TEXT PASSAGE:
start

Ah.. yes i have the stupid flimsy card... although better than the green A4 paper I had before which the police man kindly reminded me to carry everywhere and my passport... yeah right! Mine doesn't have an expiry date on it so i presume its permanent... well... anyway... they are hardly going to throw me out are they? Although... if uk leave the EU..............  Time to apply for DNI me thinks!


----------



## xabiaxica (Jun 23, 2009)

xicoalc said:


> Ah.. yes i have the stupid flimsy card... although better than the green A4 paper I had before which the police man kindly reminded me to carry everywhere and my passport... yeah right! Mine doesn't have an expiry date on it so i presume its permanent... well... anyway... they are hardly going to throw me out are they? Although... if uk leave the EU..............  Time to apply for DNI me thinks!


Yeah - we've been talking about applying for Spanish citizenship for a couple of years. Might just be time to get on with it............

Even if the UK leaves the EU they won't/can't chuck you/us out ..... but....


----------



## xicoalc (Apr 20, 2010)

xabiachica said:


> Yeah - we've been talking about applying for Spanish citizenship for a couple of years. Might just be time to get on with it............

end

COLLECTED MATERIAL:
start

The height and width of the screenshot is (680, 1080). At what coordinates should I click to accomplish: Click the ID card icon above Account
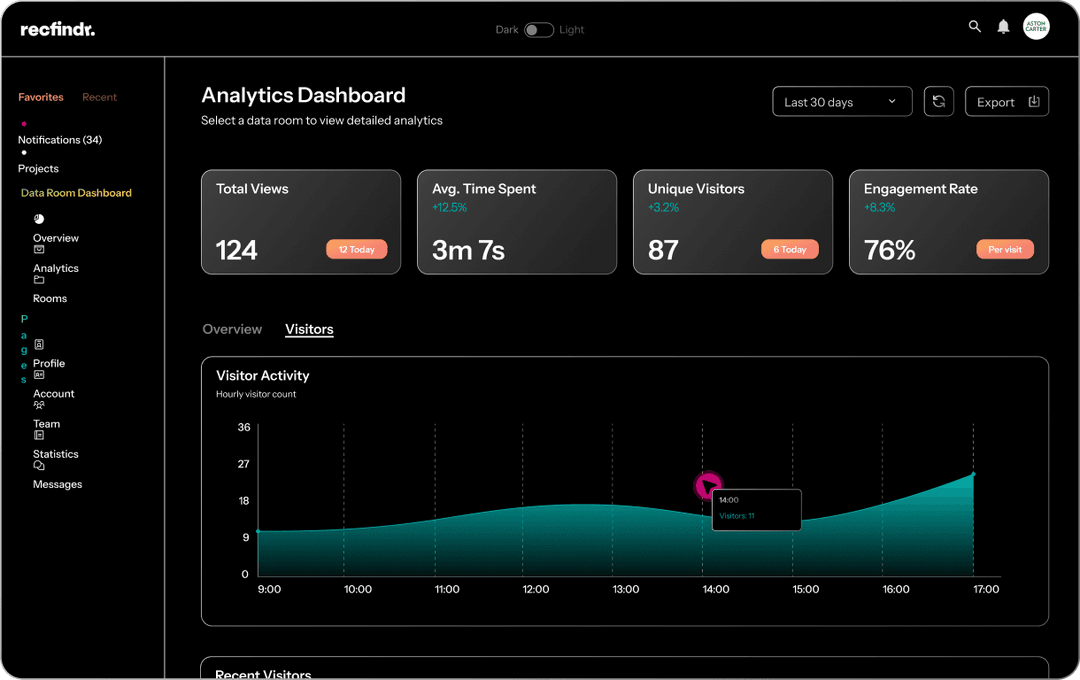pyautogui.click(x=39, y=375)
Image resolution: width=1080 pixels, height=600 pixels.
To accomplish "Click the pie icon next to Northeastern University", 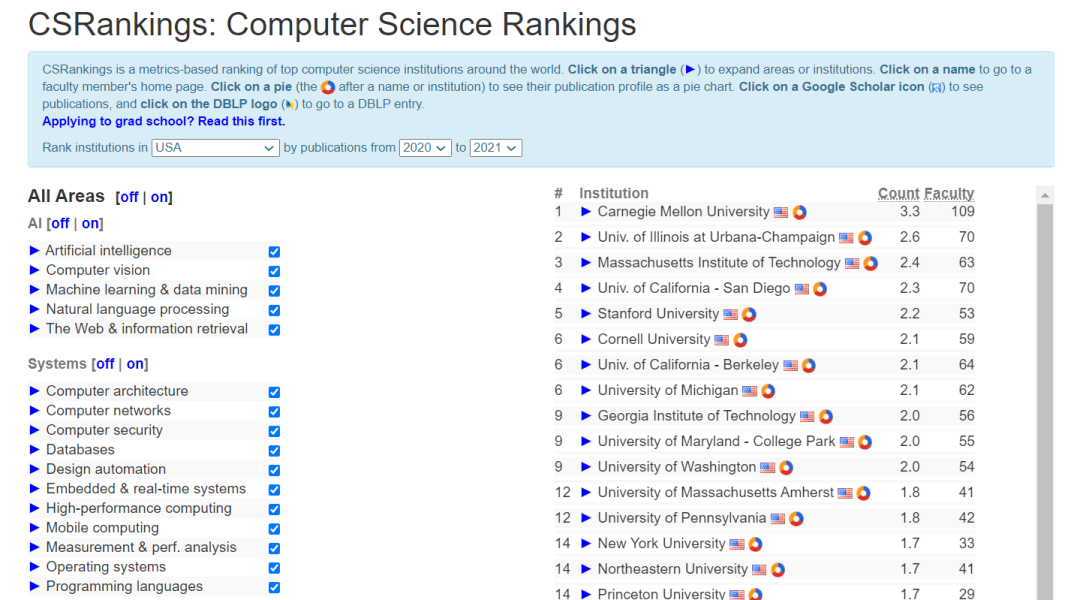I will click(778, 570).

end

TASK TO COMPLETE: Rewrite the paragraph of the forum thread that begins "Ah.. yes i have the stupid flimsy card" as a short list that keeps its main facts. The listing that comes after the forum thread is separate material, unrelated to the thread.

EXPECTED ANSWER:
- The writer has a flimsy card, which is still better than the green A4 paper held before.
- A police officer had reminded the writer to carry that paper and a passport everywhere.
- The card has no expiry date, so the writer presumes it is permanent.
- The writer doubts being thrown out, but if the UK leaves the EU, it may be time to apply for a DNI.